Required work: The expected output is the data itself, duplicated in full.
─── Input for this task ───
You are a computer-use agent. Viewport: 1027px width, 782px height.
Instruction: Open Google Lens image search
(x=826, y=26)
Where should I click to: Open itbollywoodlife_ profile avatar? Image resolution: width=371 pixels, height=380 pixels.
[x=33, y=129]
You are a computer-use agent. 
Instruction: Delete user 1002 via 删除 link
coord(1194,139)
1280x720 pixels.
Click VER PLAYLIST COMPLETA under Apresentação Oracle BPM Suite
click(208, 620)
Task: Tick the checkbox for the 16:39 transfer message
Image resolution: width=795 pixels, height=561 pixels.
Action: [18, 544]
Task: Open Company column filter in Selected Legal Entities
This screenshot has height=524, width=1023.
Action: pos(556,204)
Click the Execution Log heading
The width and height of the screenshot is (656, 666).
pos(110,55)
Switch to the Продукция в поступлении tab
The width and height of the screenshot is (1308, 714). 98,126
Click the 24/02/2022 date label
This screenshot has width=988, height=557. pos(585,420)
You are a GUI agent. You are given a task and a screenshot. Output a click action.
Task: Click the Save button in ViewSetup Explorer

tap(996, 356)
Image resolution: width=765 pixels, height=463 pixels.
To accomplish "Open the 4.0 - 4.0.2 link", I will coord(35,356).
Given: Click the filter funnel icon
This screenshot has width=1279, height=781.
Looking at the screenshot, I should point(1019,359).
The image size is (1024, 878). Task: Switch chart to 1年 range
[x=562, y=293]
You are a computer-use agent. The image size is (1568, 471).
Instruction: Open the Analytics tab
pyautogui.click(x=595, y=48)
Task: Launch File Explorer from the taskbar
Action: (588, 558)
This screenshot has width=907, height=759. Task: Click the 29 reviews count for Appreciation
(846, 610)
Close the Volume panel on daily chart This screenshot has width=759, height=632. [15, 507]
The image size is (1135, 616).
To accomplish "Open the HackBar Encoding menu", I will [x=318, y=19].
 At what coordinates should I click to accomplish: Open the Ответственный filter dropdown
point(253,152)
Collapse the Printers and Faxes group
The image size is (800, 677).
───
Problem solution:
You are a computer-use agent. Viewport: 1027px width, 782px height.
Instruction: Open Google Lens image search
(x=826, y=26)
Where should I click to: Open itbollywoodlife_ profile avatar? Image resolution: width=371 pixels, height=380 pixels.
[x=33, y=129]
You are a computer-use agent. 
Instruction: Delete user 1002 via 删除 link
coord(1194,139)
1280x720 pixels.
Click VER PLAYLIST COMPLETA under Apresentação Oracle BPM Suite
click(208, 620)
Task: Tick the checkbox for the 16:39 transfer message
Image resolution: width=795 pixels, height=561 pixels.
Action: [18, 544]
Task: Open Company column filter in Selected Legal Entities
This screenshot has height=524, width=1023.
Action: pos(556,204)
Click the Execution Log heading
The width and height of the screenshot is (656, 666).
pos(110,55)
Switch to the Продукция в поступлении tab
The width and height of the screenshot is (1308, 714). 98,126
Click the 24/02/2022 date label
This screenshot has width=988, height=557. pos(585,420)
You are a GUI agent. You are given a task and a screenshot. Output a click action.
Task: Click the Save button in ViewSetup Explorer

tap(996, 356)
Image resolution: width=765 pixels, height=463 pixels.
To accomplish "Open the 4.0 - 4.0.2 link", I will coord(35,356).
Given: Click the filter funnel icon
This screenshot has width=1279, height=781.
Looking at the screenshot, I should point(1019,359).
The image size is (1024, 878). Task: Switch chart to 1年 range
[x=562, y=293]
You are a computer-use agent. The image size is (1568, 471).
Instruction: Open the Analytics tab
pyautogui.click(x=595, y=48)
Task: Launch File Explorer from the taskbar
Action: (588, 558)
This screenshot has width=907, height=759. Task: Click the 29 reviews count for Appreciation
(846, 610)
Close the Volume panel on daily chart This screenshot has width=759, height=632. [15, 507]
The image size is (1135, 616).
To accomplish "Open the HackBar Encoding menu", I will [x=318, y=19].
 At what coordinates should I click to accomplish: Open the Ответственный filter dropdown
point(253,152)
Collapse the Printers and Faxes group
The image size is (800, 677).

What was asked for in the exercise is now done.